No próximo domingo, dia 6 de outubro, estaremos todos, os mais de 155 milhões de eleitores, envolvidos em nosso exercício democrático mais simbólico, ao menos no que diz respeito à institucionalidade de nossa cidadania.
A eleição é, sem sombra de dúvidas, a mais importante declaração de nossa liberdade e soberania. Ao visualizarmos, na urna eletrônica, a foto dos candidatos escolhidos e apertarmos a tecla “confirma”, sem que estejamos sendo acompanhados ou vigiados por alguém, estamos tendo a oportunidade de dizer o tipo de nação que queremos e como gostaríamos de ser representados no parlamento e no executivo.
Nossas escolhas precisam representar nossas opções políticas, nosso caráter, nossos valores, nossa visão de mundo e nossos sonhos e projetos de futuro. A compatibilidade entre eleitor e o candidato é fundamental para que a representação de fato se efetive.
Toda escolha dessa natureza pressupõe um exercício de busca do que há de verdadeiro por detrás das personas construídas pelo marketing que se apresentam a nós totalmente reconfiguradas por profissionais de comunicação. Resta ao eleitor uma tentativa arqueológica de escavar o passado e enxergar o presente desses candidatos, para além da persona construída pelo setor de comunicação das campanhas e pelas informações ou desinformações que transitam pelas redes sociais.
O certo é que, independentemente do processo investigativo acerca do verdadeiro ethos de cada candidato, qual seja, sua verdadeira essência, para além das maquiagens feitas cuidadosamente em seu caráter e em seu discurso, há algo que transpira e não se deixa colocar debaixo do véu da ignorância.

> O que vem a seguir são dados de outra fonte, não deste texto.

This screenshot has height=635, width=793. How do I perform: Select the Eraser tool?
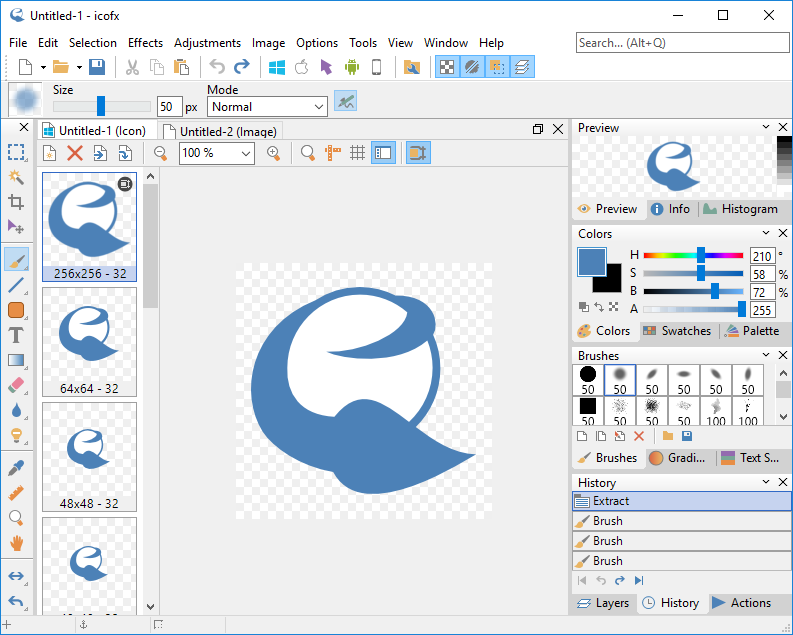click(x=16, y=385)
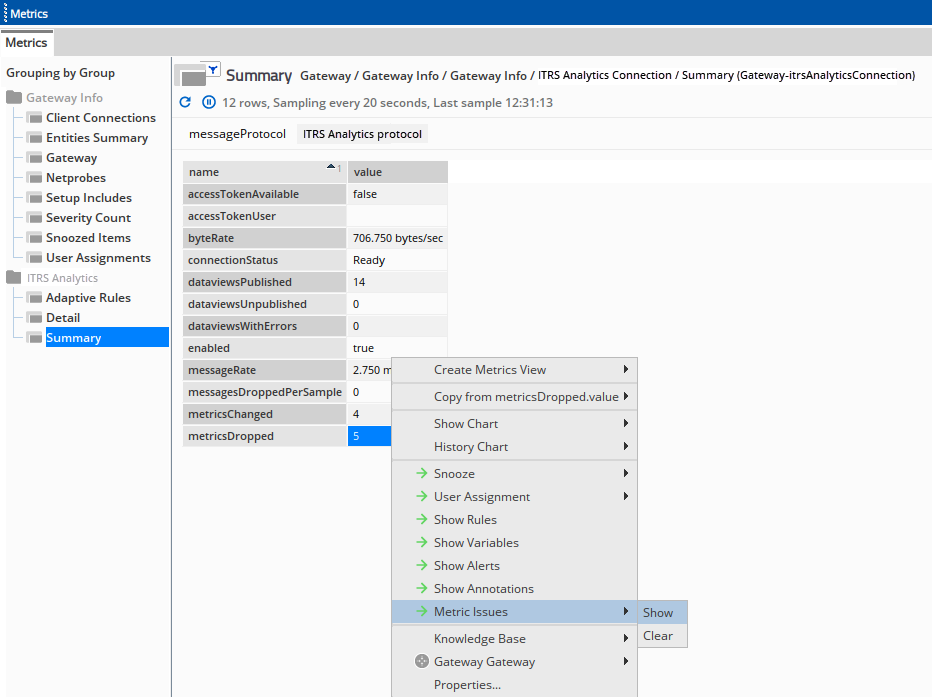
Task: Click the ITRS Analytics folder icon
Action: (x=14, y=278)
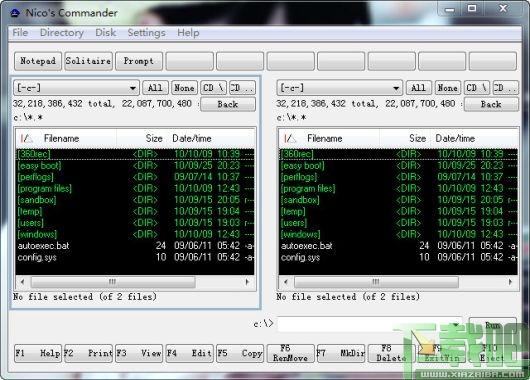
Task: Launch Notepad from the toolbar
Action: (x=38, y=61)
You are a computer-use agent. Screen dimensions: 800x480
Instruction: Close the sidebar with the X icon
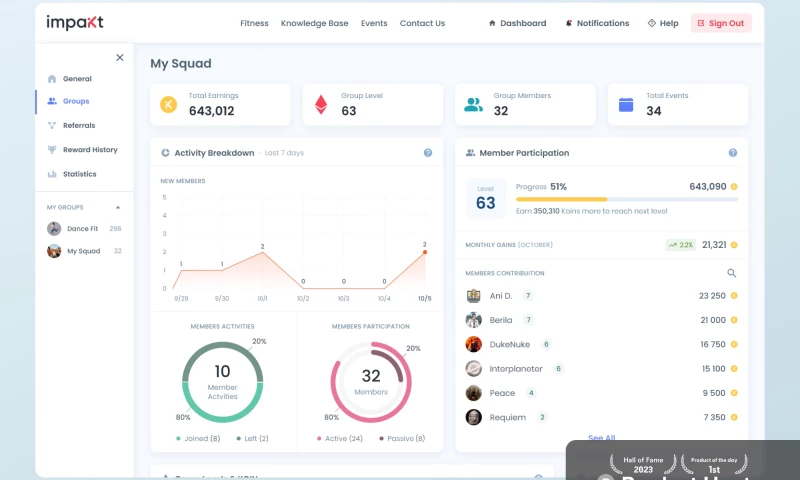coord(120,58)
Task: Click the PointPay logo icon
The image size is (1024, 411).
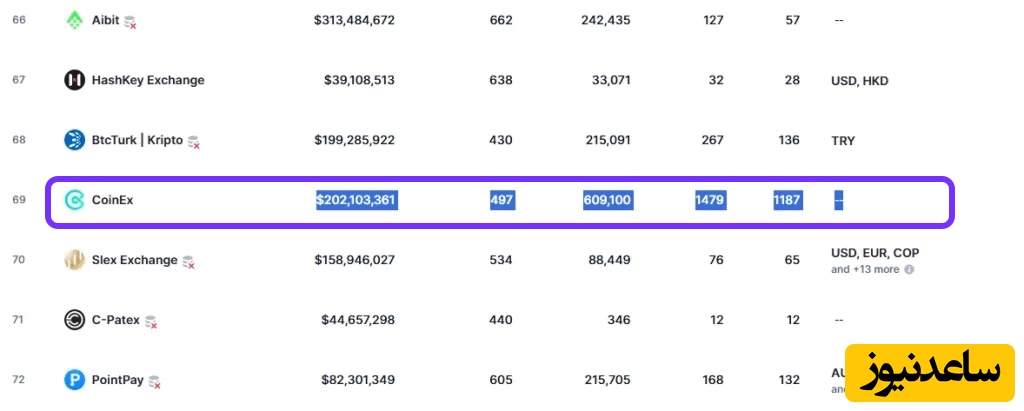Action: (75, 380)
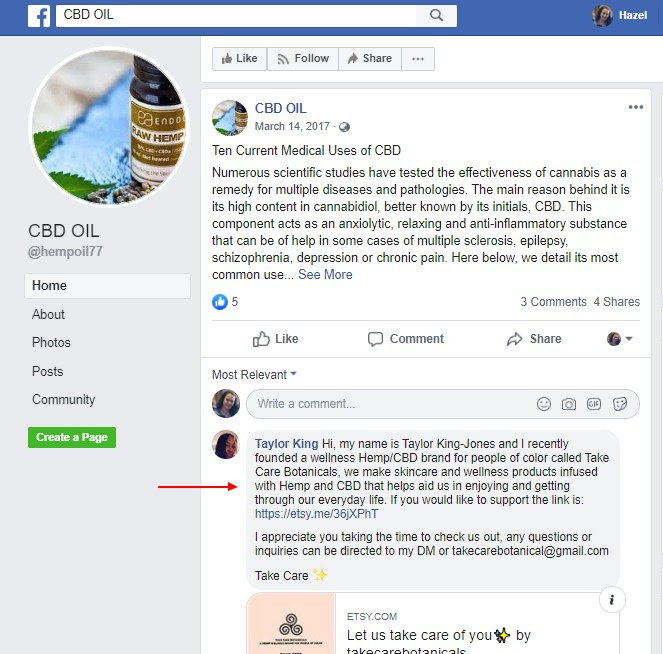Follow the CBD OIL page
663x654 pixels.
303,59
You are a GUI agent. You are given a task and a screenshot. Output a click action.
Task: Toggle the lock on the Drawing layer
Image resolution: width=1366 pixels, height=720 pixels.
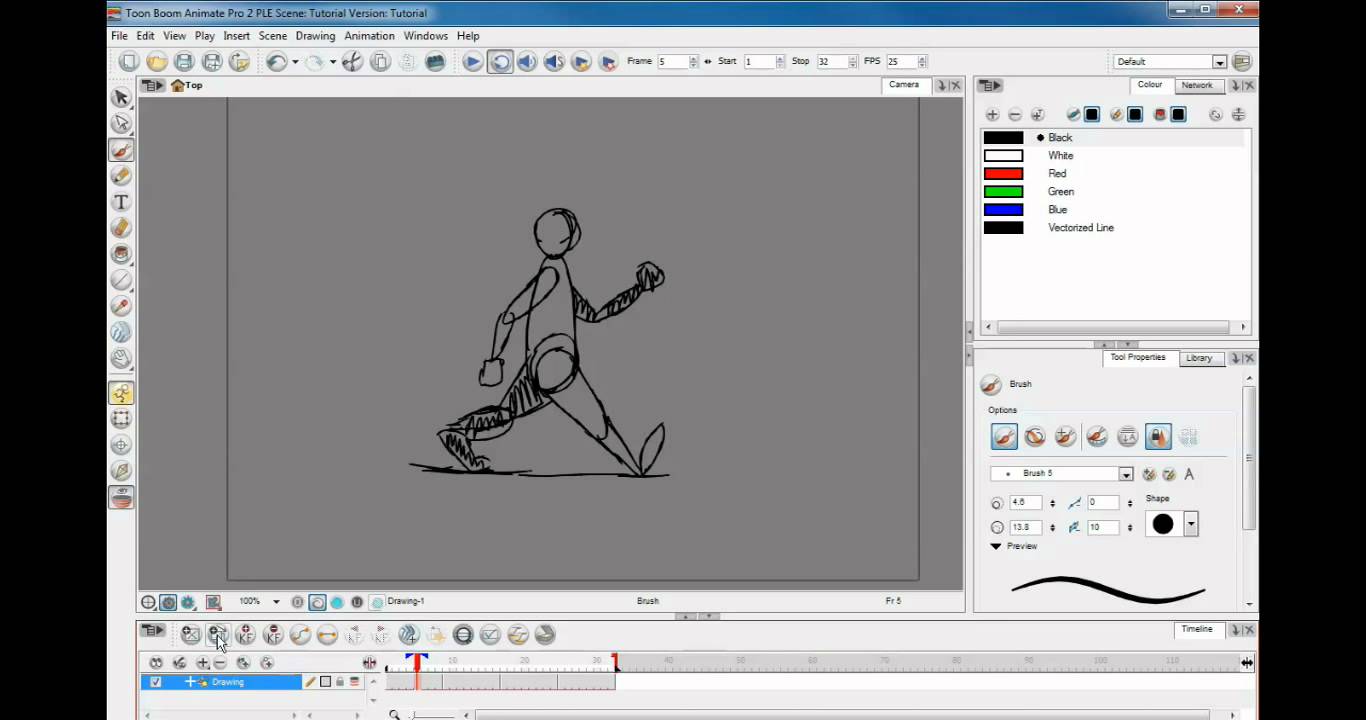coord(340,682)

Nos debates e nos discursos acalorados é possível conhecer, quem é, de fato, o candidato que se apresenta a nós. Por meio de pequenos atos falhos, liberados sem as travas colocadas pela comunicação, e, portanto, fora dos limites impostos pela persona tão cuidadosamente forjada, o inautêntico se torna autêntico em sua essência.
A democracia, como um projeto civilizatório, conquista de muitos, na busca por liberdade e direitos, pressupõe a paz como caminho único para o alcance da felicidade e da justiça.

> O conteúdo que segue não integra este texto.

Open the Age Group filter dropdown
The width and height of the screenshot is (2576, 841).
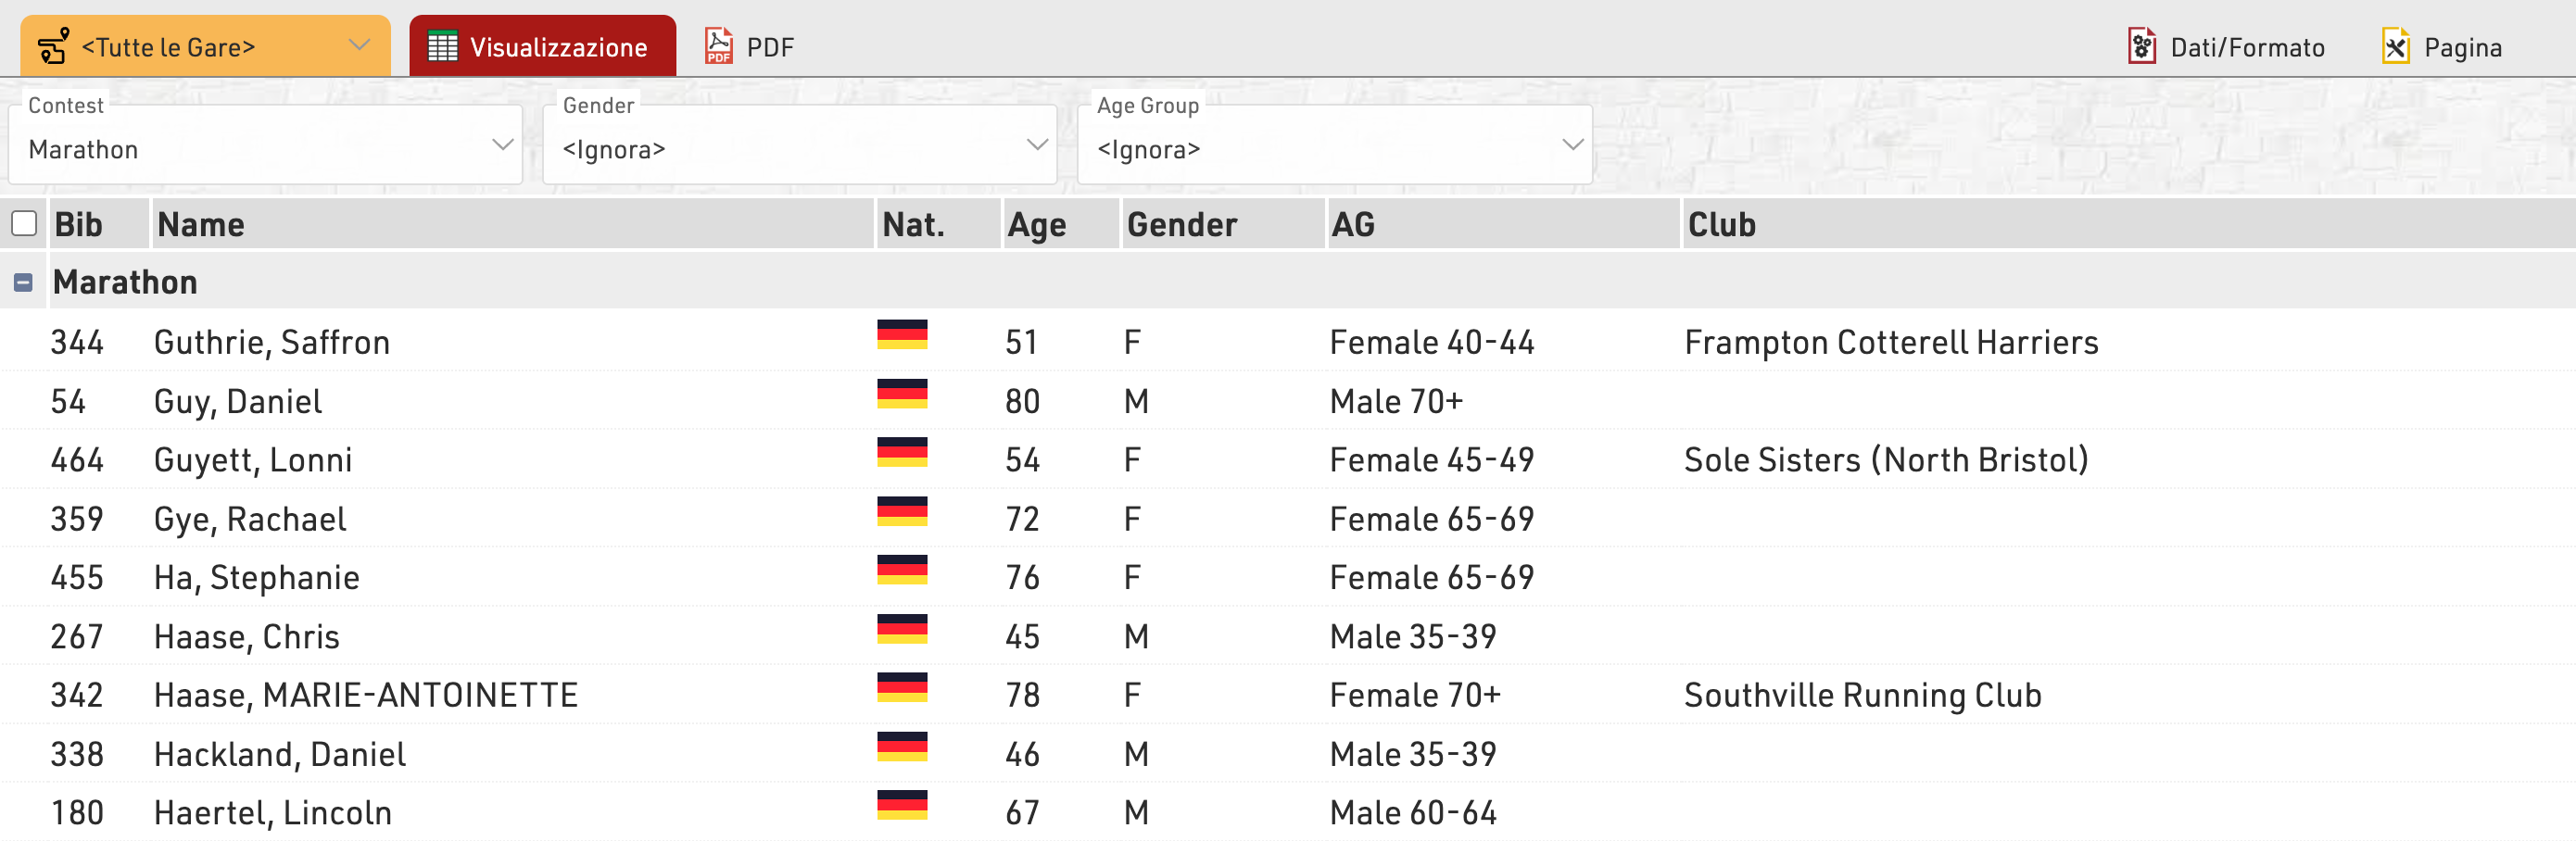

Não há justiça sem paz. Não há igualdade/equidade de direitos fora dos limites da ética, que pressupõe radical compromisso e respeito com e ao outro, esteja ele em que condição estiver.
A violência política, entre muitos outros tipos de violências, praticada hoje de forma radical e sem qualquer tipo de trava ou escamoteamento, precisa ser nosso prumo no momento da escolha de nossos candidatos. A violência política é incompatível com a democracia e com o estágio civilizatório que alcançamos. Estratégias políticas de acirramento e estímulo de nossos instintos primitivos de violência precisam ser fortemente rechaçados.
Em nosso projeto civilizatório, democrático, que tem a paz como condição indispensável, a aparente “utopia”, mas realizável e revolucionária, deve conduzir nossas decisões e, principalmente, a escolha de nossos candidatos.
Na Democracia não há lugar para violências, sejam elas de que natureza forem. A paz é nossa imagem, objetivo, lugar a ser construído e alimentado cotidianamente.
A violência política deve ser, portanto, radicalmente rechaçada, denunciada e eliminada de nossos processos democráticos.